• _SUPPLIED PASSAGE_:
Net revenue was down by 4.6% year-on-year while adjusted EBITDA for the quarter fell by 78.6% to R$2.2 billion (US$447.34 million) and an adjusted EBITDA margin of 2.5% (down 8.6 percentage points. The company ended the quarter with a net loss of R$1.5 billion (US$304.93 million), down by 128%.

JBS Beef North America reported net revenue of R$27.4 billion (US$5.57 billion) for the quarter, falling by 5.6% year-on-year, while adjusted EBITDA was down by 97.2% to R$116 million (US$23.58 million) with a margin of 0.4%.

Meanwhile, JBS Australia achieved revenue of R$7.2 billion (US$1.46 billion), a drop of 2.3%, with adjusted EBITDA loss of R$18 million (US$3.66 million), down by 104% year-on-year, with a margin of 0.2%.

PPC had net revenue of R$21.6 billion (US$4.39 billion), falling by 2.5%, with adjusted EBITDA of R$1.4 billion (US$284.57 million) (down 56.5%) and a margin of 6.5%, down eight percentage points). Meanwhile, JBS Brasil had net revenue of R$12.2 billion (US$2.48 billion), down 14.9%, and adjusted EBITDA of R$297 million (US$60.37 million), down 32.3%. This unit’s adjusted EBITDA margin was 2.4%, down 0.6 percentage points.

The only business unit with a positive result, SEARA achieved net revenue of R$10.3 billion (US$2.09 billion), up by 8.9% year-on-year. However, adjusted EBITDA was down by 76.1% to R$147 million (US$29.88 million) and the margin fell to 1.4%.

Speaking on the results, Global CEO Gilberto Tomazioni said: “Beyond market conditions, two businesses were particularly impacted this quarter Beef USA and Seara. In the United States, we faced high cattle prices and a compression of margins. Additionally, commercial and industrial performance fell below our expectations, which are issues that have already been addressed.

“In Seara, we faced challenges of falling prices in exports, high grain costs, and low productivity in agriculture, which impacted costs and volume. We have taken measures to reverse productivity in the field, and the cost of grain is already showing more favourable results.”

Looking forward, he added: “The upcoming quarters in the U.S. market are historically stronger with the grilling season approaching, when the consumption of protein and value-added products is heightened. Global logistics conditions are also improving, with a reduction in container costs boding well for Asian exports. A significant decrease in cornmeal prices is ongoing in important producer markets, which has positive impacts on our poultry and pork facilities globally.

“In Australia, the cattle cycle is starting to show favourable signs, with continued improvement in supply expected throughout 2023. In Brazil, the resumption of China exports, new export authorizations in the U.S., Canada, the Philippines and Mexico, as well as strengthened domestic supplier relationship programs, provide the Brazilian business beef with a very strong outlook in the months ahead.”

• _EXCERPTED RECORDS_:

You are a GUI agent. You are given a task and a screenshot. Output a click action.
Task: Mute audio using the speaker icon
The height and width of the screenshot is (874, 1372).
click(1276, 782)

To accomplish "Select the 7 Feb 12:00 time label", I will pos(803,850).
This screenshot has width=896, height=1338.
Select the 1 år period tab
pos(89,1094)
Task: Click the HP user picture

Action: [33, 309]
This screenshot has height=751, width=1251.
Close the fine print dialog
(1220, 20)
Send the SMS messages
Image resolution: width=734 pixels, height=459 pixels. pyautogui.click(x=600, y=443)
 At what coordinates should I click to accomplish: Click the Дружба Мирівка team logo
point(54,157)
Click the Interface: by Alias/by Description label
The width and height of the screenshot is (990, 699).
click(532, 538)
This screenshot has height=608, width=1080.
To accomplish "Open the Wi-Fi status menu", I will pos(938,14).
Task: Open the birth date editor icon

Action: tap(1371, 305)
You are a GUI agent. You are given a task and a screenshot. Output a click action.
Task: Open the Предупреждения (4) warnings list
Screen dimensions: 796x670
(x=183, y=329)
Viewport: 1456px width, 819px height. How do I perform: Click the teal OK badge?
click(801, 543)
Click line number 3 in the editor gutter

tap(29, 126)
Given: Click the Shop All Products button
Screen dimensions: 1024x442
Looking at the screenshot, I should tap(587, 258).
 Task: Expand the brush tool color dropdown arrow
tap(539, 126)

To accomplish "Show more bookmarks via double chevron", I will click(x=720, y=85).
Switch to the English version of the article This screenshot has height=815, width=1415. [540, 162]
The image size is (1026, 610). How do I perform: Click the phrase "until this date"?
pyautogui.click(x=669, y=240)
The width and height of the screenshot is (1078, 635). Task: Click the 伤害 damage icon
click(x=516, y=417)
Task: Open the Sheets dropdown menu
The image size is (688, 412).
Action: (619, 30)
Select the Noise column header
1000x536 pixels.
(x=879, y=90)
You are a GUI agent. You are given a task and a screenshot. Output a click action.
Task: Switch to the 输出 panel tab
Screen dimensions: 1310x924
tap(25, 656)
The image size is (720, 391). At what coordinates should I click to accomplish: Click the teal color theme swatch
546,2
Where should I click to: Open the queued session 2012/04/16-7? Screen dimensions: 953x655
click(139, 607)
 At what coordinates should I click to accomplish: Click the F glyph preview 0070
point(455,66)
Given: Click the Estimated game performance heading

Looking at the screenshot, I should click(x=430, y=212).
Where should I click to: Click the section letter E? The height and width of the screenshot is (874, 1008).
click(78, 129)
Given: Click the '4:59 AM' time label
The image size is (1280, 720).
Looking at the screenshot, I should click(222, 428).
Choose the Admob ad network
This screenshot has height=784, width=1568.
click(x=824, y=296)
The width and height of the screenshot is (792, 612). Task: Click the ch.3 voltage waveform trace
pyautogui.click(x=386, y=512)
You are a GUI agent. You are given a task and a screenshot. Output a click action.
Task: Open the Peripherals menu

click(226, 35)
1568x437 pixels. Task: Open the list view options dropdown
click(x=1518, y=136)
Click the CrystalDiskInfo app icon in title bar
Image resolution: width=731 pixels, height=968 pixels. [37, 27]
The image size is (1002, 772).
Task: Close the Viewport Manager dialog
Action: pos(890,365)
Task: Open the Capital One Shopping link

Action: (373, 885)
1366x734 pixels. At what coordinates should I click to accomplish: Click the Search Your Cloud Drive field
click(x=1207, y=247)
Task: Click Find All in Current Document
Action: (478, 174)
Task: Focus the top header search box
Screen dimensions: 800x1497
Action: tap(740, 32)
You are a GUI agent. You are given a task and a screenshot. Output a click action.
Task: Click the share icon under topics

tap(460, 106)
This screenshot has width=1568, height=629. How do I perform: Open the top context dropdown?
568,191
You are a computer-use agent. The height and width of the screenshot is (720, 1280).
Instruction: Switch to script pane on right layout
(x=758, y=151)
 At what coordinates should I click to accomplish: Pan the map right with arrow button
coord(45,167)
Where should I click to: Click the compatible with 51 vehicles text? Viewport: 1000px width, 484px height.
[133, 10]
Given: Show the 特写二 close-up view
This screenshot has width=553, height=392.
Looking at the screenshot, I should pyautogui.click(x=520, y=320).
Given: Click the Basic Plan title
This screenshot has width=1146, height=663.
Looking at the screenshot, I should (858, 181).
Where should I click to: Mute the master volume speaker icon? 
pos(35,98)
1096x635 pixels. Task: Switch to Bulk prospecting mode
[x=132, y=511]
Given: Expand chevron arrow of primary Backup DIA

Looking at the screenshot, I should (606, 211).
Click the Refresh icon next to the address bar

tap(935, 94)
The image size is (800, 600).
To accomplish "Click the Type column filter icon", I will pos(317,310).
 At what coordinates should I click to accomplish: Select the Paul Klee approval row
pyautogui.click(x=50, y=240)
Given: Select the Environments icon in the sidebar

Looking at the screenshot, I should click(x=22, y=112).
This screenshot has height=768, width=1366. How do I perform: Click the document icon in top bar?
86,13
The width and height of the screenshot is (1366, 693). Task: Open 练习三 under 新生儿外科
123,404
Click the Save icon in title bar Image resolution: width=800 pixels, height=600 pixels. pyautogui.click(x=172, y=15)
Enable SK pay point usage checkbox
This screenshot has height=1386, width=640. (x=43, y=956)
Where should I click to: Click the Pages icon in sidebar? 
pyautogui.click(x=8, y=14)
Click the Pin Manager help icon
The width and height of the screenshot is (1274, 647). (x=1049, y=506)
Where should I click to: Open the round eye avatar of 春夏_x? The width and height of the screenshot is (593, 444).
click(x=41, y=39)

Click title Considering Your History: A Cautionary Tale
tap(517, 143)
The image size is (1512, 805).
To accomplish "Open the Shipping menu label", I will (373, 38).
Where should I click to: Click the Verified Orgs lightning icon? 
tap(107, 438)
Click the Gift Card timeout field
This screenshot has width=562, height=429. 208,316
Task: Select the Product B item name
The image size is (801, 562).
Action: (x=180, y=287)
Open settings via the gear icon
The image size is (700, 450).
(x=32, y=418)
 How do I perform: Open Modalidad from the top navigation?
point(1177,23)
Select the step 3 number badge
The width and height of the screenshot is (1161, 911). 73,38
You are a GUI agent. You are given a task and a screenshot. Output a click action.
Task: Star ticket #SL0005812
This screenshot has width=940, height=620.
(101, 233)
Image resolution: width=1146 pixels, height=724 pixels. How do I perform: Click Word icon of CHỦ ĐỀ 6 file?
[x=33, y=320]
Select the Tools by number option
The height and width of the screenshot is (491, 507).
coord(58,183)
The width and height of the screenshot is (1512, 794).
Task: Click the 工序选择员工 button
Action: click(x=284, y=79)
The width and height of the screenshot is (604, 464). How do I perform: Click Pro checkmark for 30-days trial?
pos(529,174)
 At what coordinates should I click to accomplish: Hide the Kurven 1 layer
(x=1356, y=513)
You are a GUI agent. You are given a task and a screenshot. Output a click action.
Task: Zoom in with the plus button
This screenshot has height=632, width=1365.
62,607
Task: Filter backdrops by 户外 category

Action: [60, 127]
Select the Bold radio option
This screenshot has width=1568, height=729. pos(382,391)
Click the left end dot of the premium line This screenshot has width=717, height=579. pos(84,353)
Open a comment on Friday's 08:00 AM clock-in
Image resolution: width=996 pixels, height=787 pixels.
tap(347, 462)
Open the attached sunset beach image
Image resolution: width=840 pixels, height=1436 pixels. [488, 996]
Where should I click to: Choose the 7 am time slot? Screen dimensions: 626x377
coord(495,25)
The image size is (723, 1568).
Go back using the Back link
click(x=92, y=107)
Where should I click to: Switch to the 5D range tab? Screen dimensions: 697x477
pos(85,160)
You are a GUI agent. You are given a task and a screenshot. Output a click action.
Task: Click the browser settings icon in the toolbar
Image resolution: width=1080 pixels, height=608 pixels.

• _PROMPT_: Translate this sentence from the JBS quarterly results passage above into Spanish: "In Australia, the cattle cycle is starting to show favourable signs, with continued improvement in supply expected throughout 2023."

• _EXPECTED OUTPUT_: En Australia, el ciclo ganadero está empezando a mostrar señales favorables, y se espera una mejora continua de la oferta a lo largo de 2023.